Innovation could lure consumers back from private label

Product innovation could help drive consumers back to name-brand foods and beverages in 2010, according to market research organization The Nielsen Company.

Nielsen says that sales of private label products have increased by 17 percent compared to two years ago – up $12bn.

Opinions vary about whether the private label boom will continue after the recession, as store brands have traditionally done well in times of economic hardship only to slump again when the economy has improved. However, during this recession, there has been a concerted effort from manufacturers to not only lower the cost of private label foods, but to target additional consumer expectations in terms of overall value.

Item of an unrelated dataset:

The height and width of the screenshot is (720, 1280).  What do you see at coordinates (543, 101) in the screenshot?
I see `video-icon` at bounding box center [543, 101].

However, although value is still important, Nielsen claims that innovation in terms of new colors, flavors, packaging and marketing campaigns could differentiate brand-name products from store-brands.

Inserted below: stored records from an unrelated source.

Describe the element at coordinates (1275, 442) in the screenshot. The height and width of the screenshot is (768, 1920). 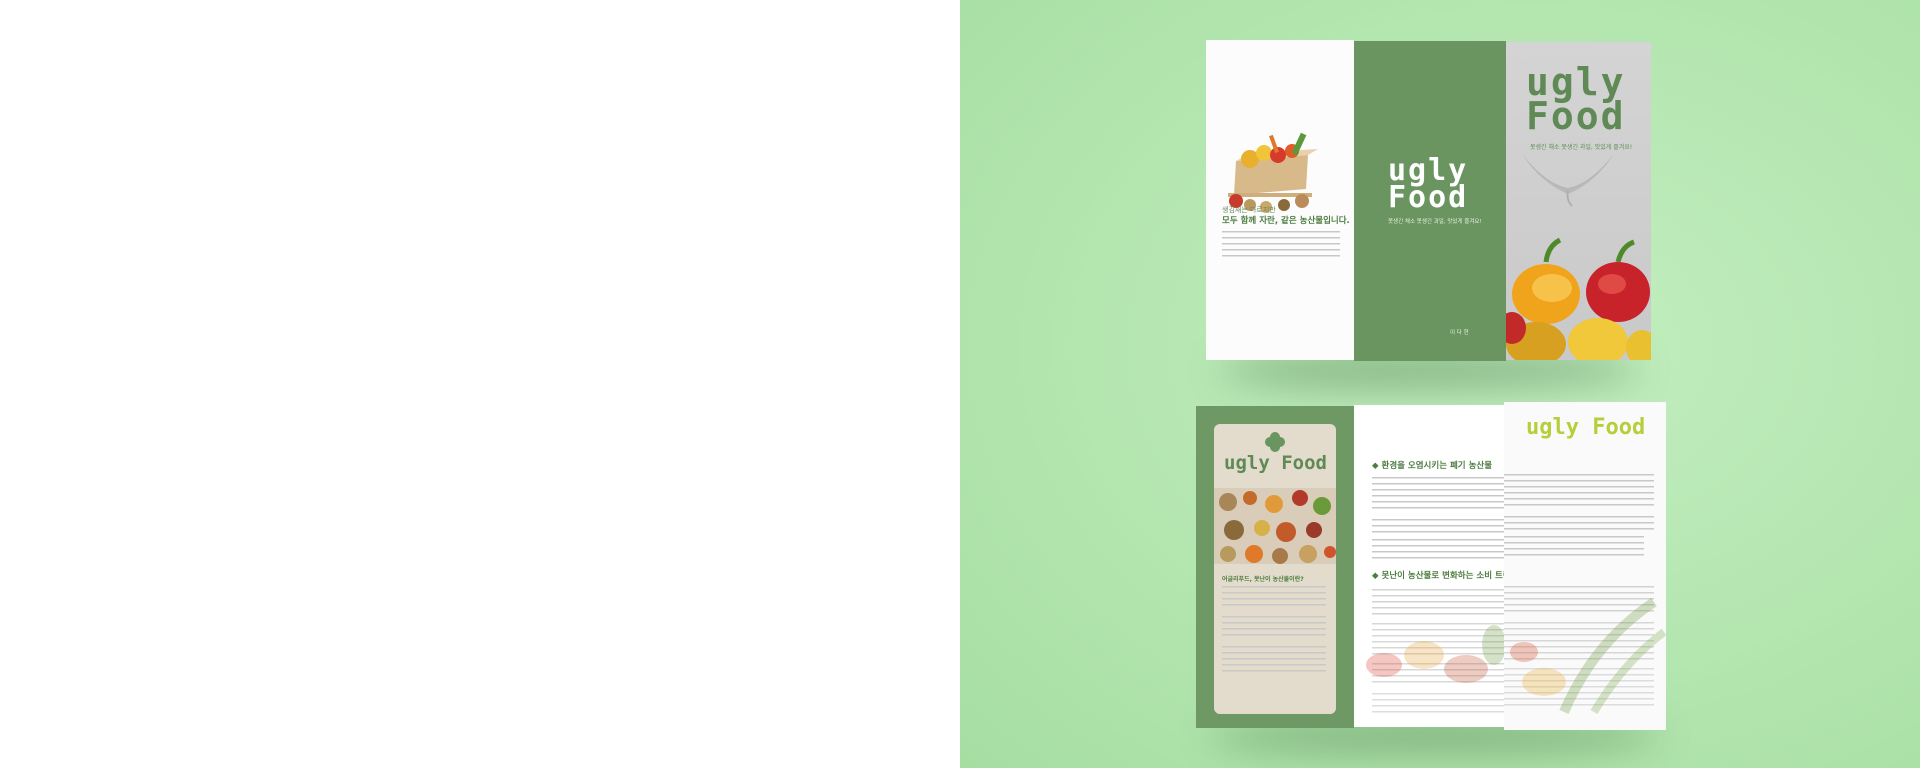
I see `clover-icon` at that location.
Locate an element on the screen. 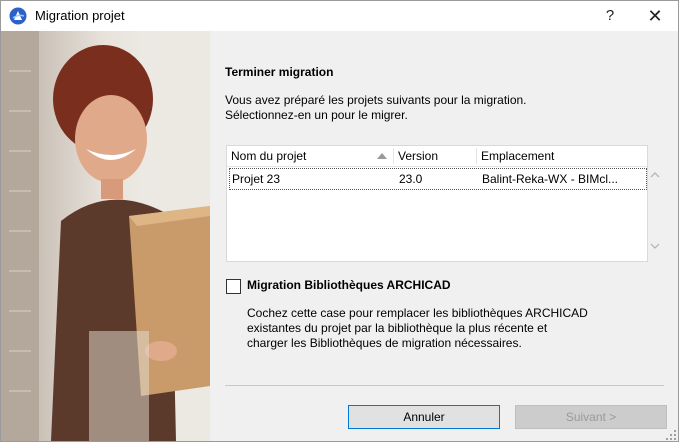 The height and width of the screenshot is (442, 679). archicad-logo-icon is located at coordinates (18, 16).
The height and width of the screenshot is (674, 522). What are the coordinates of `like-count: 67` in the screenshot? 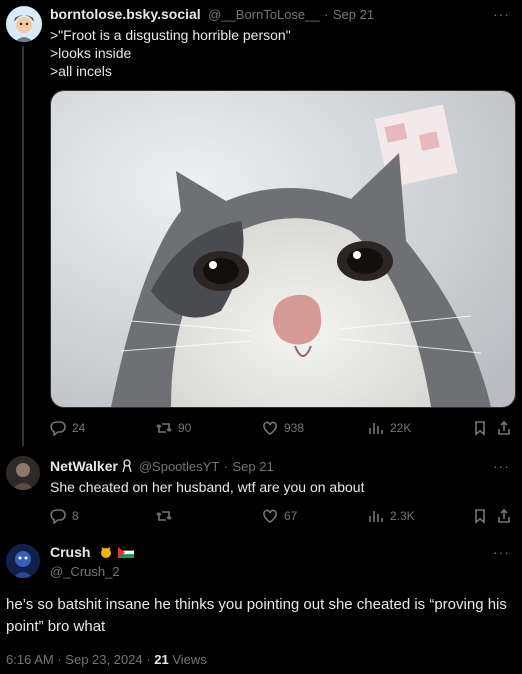 It's located at (291, 516).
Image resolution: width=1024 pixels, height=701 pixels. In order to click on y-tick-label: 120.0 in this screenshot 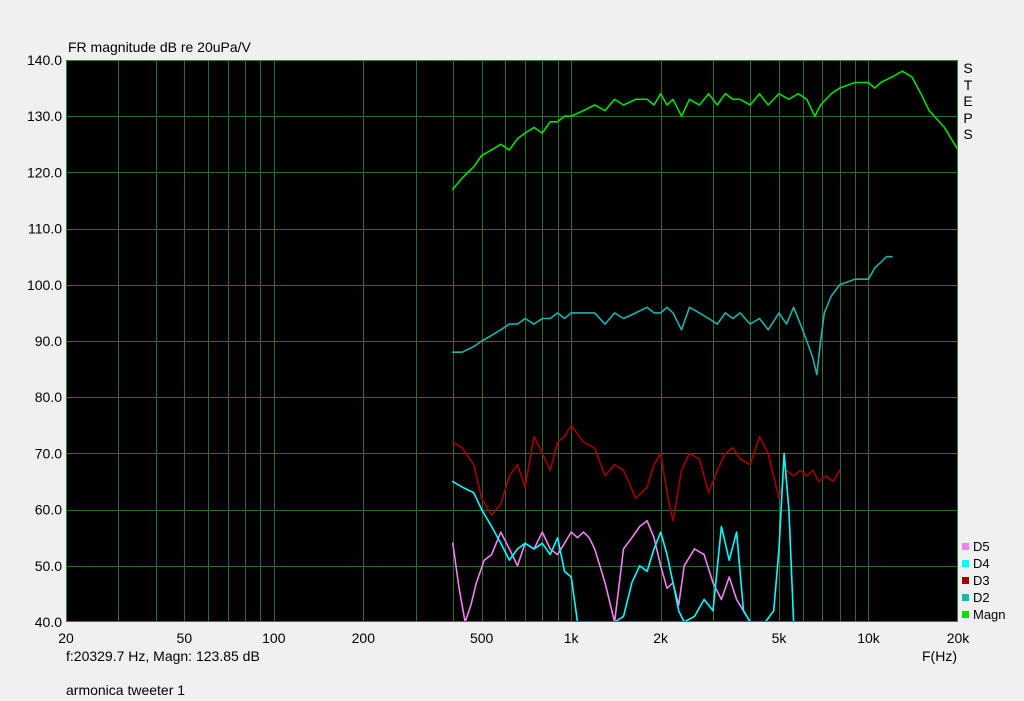, I will do `click(44, 172)`.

“Brands that fail to innovate may also fail to win buyers back from store brands,” the organization said.

As for where to channel that innovation, Nielsen claims that there are several areas on which manufacturers should concentrate.

Health and wellness

In particular, with consumer confidence expected to improve, it says that purchases of foods and beverages for health and wellness will rise – so those labeled ‘organic’, ‘natural’ or ‘high fiber’ are forecast to do well, as are diet and low-calorie foods, particularly in the New Year as consumers start their post-festive diets.

The organization also recommends that manufacturers should avoid being stingy with their marketing budgets, saying that 43 percent of sales are made with a manufacturer-funded feature ad, display or price reduction.

“Retailers need to demonstrate sales performance to get their fair share of trade funds,” it said, suggesting that coupons, cell phone applications and in-store TV network advertising could help stretch tight marketing budgets.

“Time will tell if new product innovation will be enough to drive shoppers back to traditional brands,” said Nielsen.

The Private Label Manufacturers Association says that in the 2001-2003 recession, private label’s unit market share climbed from 20 percent to 21.8 percent. And in the 1990-1991 recession, unit share for retailer brands moved up from 17.6 percent to 20 percent.